**What is asked:** Return, word for word, every line of the data from the line containing "The width and height of the screenshot is (886, 490)." through the last line of the data, with both of those lines included.

--- begin Information shown ---

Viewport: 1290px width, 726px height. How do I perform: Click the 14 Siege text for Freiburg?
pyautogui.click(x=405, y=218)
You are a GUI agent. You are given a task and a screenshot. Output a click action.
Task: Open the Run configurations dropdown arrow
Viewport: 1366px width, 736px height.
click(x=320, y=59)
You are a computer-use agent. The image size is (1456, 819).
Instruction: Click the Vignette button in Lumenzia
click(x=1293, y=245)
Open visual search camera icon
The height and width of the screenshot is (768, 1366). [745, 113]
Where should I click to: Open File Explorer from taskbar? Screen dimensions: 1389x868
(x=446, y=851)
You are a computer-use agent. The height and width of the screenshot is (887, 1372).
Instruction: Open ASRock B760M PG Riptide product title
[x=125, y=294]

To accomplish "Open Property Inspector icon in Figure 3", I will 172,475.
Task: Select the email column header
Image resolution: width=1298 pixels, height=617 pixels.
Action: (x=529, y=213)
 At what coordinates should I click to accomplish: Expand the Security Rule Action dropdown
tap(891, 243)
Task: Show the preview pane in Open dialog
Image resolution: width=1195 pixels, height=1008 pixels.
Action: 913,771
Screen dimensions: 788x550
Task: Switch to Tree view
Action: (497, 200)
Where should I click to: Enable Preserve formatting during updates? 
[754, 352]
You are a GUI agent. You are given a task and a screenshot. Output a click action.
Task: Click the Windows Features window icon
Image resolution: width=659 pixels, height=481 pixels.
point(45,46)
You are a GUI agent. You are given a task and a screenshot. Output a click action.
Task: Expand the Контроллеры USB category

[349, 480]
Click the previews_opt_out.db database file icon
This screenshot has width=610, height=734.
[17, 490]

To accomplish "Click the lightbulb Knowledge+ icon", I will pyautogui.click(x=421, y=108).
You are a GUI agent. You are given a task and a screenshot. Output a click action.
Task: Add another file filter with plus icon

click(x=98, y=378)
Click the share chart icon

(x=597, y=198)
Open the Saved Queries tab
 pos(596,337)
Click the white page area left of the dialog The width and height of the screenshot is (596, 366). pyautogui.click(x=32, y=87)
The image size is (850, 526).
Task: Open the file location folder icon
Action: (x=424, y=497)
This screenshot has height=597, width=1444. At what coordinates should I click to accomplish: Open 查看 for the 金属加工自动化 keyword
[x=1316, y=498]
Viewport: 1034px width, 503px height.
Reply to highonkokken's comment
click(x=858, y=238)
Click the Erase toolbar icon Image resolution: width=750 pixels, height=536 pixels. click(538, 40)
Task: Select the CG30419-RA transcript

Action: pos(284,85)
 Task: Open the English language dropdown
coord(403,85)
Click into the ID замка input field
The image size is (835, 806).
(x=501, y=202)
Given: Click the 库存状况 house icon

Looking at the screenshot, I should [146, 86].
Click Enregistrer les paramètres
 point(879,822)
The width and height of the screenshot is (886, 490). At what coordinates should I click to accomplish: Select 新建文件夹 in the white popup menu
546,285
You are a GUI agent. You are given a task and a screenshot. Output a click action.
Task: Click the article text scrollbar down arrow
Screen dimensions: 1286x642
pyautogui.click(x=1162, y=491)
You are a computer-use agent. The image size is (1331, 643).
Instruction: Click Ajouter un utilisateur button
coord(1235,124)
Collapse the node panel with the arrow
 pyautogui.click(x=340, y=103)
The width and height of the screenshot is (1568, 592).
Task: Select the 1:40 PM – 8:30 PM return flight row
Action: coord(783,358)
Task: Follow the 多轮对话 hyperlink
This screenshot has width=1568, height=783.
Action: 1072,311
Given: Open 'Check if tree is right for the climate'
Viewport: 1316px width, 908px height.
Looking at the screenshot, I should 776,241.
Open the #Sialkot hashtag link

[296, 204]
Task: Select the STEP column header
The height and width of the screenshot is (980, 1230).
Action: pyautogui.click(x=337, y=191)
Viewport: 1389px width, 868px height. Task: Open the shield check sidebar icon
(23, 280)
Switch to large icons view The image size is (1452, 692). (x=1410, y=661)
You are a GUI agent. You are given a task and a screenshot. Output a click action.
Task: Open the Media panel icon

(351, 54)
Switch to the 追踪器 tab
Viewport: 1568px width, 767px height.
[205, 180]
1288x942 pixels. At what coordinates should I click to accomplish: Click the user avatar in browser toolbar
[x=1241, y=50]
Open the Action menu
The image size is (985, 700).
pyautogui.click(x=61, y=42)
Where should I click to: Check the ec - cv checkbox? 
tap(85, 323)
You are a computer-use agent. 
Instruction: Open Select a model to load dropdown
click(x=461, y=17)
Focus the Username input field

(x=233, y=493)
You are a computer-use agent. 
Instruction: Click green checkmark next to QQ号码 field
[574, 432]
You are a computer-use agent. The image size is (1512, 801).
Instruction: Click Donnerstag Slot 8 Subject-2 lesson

--- end Information shown ---

**Complete answer:**
The width and height of the screenshot is (886, 490). At what coordinates should I click to accomplish: Select 新建文件夹 in the white popup menu
546,285
You are a GUI agent. You are given a task and a screenshot. Output a click action.
Task: Click the article text scrollbar down arrow
Screen dimensions: 1286x642
pyautogui.click(x=1162, y=491)
You are a computer-use agent. The image size is (1331, 643).
Instruction: Click Ajouter un utilisateur button
coord(1235,124)
Collapse the node panel with the arrow
 pyautogui.click(x=340, y=103)
The width and height of the screenshot is (1568, 592).
Task: Select the 1:40 PM – 8:30 PM return flight row
Action: coord(783,358)
Task: Follow the 多轮对话 hyperlink
This screenshot has width=1568, height=783.
Action: 1072,311
Given: Open 'Check if tree is right for the climate'
Viewport: 1316px width, 908px height.
Looking at the screenshot, I should 776,241.
Open the #Sialkot hashtag link

[296, 204]
Task: Select the STEP column header
The height and width of the screenshot is (980, 1230).
Action: pyautogui.click(x=337, y=191)
Viewport: 1389px width, 868px height. Task: Open the shield check sidebar icon
(23, 280)
Switch to large icons view The image size is (1452, 692). (x=1410, y=661)
You are a GUI agent. You are given a task and a screenshot. Output a click action.
Task: Open the Media panel icon

(351, 54)
Switch to the 追踪器 tab
Viewport: 1568px width, 767px height.
[205, 180]
1288x942 pixels. At what coordinates should I click to accomplish: Click the user avatar in browser toolbar
[x=1241, y=50]
Open the Action menu
The image size is (985, 700).
pyautogui.click(x=61, y=42)
Where should I click to: Check the ec - cv checkbox? 
tap(85, 323)
You are a computer-use agent. 
Instruction: Open Select a model to load dropdown
click(x=461, y=17)
Focus the Username input field

(x=233, y=493)
You are a computer-use agent. 
Instruction: Click green checkmark next to QQ号码 field
[574, 432]
You are a computer-use agent. The image size is (1512, 801).
Instruction: Click Donnerstag Slot 8 Subject-2 lesson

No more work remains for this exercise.